About this Research Topic
Modern civil engineering has been developing towards intelligence. Both construction technology and material technology are developing towards a more intelligent direction. How to take new means to make the structure have good mechanical performance, and can sense the external environment and load excitation, is a development direction of civil engineering. This Research Topic welcomes researches on the macro and micro mechanical performance analysis of materials, static and dynamic response analysis of structures in construction engineering, bridge engineering, railway engineering and geotechnical engineering. In addition, under the action of wind load and earthquake load, the large-scale vibration of structures will seriously endanger the safety. The safety and stability performances of infrastructures still represent a serious challenge to researchers, engineers, and constructors.
This Research Topic is dedicated to the most recent advances in research into the mechanical performances of structures and materials and some related applications. We welcome scientists and investigators to contribute Original Research and Review articles, addressing the main issues facing the field.
Potential topics include but are not limited to the following:
• New theoretical, numerical, and experimental methods for vibration of structures.
• Assessment of dynamic responses of infrastructures under static and dynamic loads.

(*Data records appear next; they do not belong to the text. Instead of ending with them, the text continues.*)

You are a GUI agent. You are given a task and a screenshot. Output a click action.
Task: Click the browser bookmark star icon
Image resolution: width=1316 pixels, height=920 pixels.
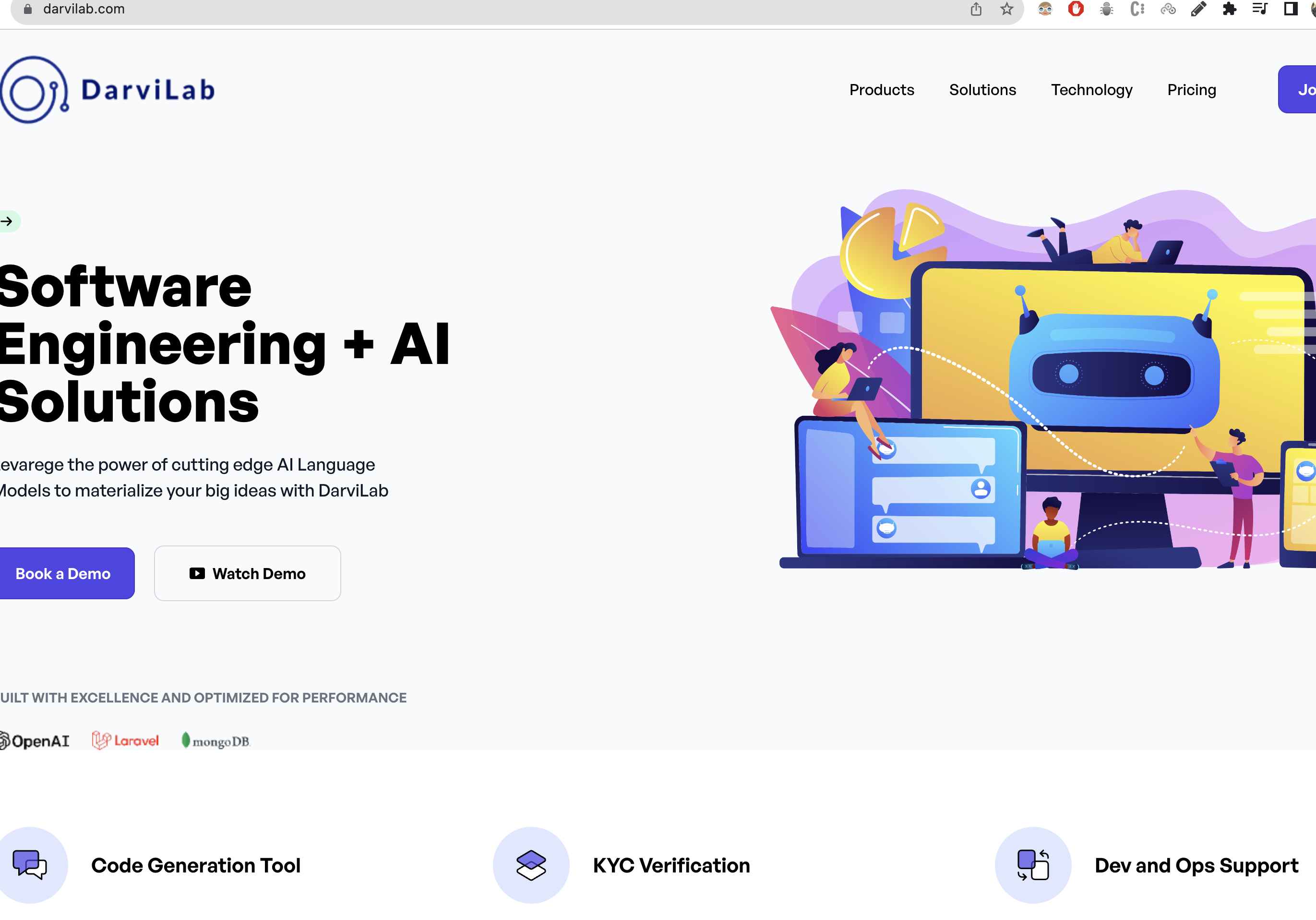1006,9
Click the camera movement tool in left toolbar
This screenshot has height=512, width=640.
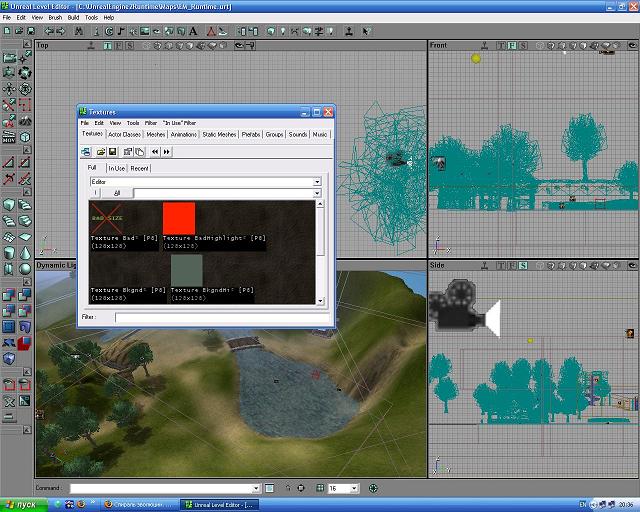click(x=10, y=59)
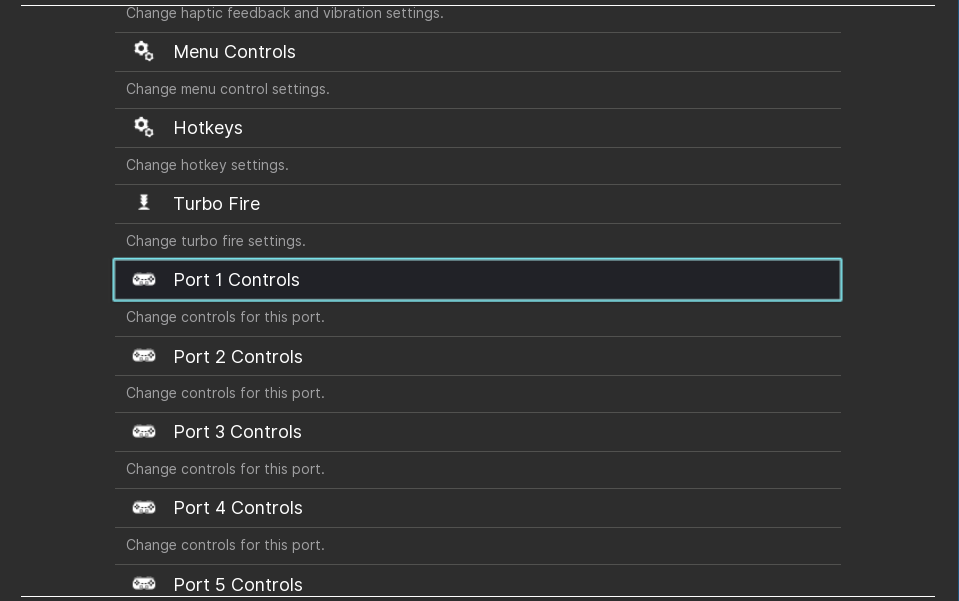Screen dimensions: 959x601
Task: Choose the Port 2 Controls entry
Action: click(478, 356)
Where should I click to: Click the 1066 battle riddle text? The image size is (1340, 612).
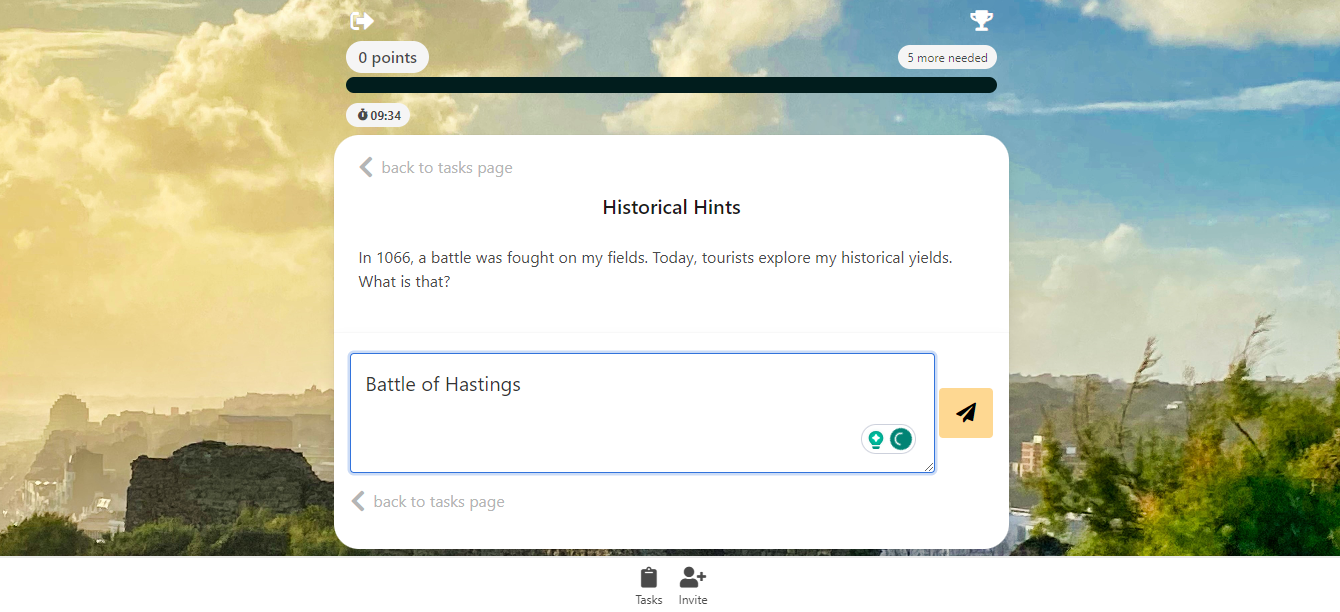(655, 270)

• Innovative design and mechanical performances of composite structures.
• Intelligent structural health monitoring with optical fiber sensing technology.
• Mechanical performances of structures and materials from micro to macro scales.
• Mechanism of vehicle bridge coupling vibration.
• Structural fatigue performance analysis under earthquakes.
• Infrastructure innovations for durability and resilience with new structure system and materials.
• Dynamic evolution of structural damage under extreme loads such as earthquake, typhoon and impact.
• Structural heath monitoring of large-scale infrastructures.
• Numerical modelling and computational mechanical analysis of structures and infrastructures.
Important Note: All contributions to this Research Topic must be within the scope of the section and journal to which they are submitted, as defined in their mission statements. Frontiers reserves the right to guide an out-of-scope manuscript to a more suitable section or journal at any stage of peer review.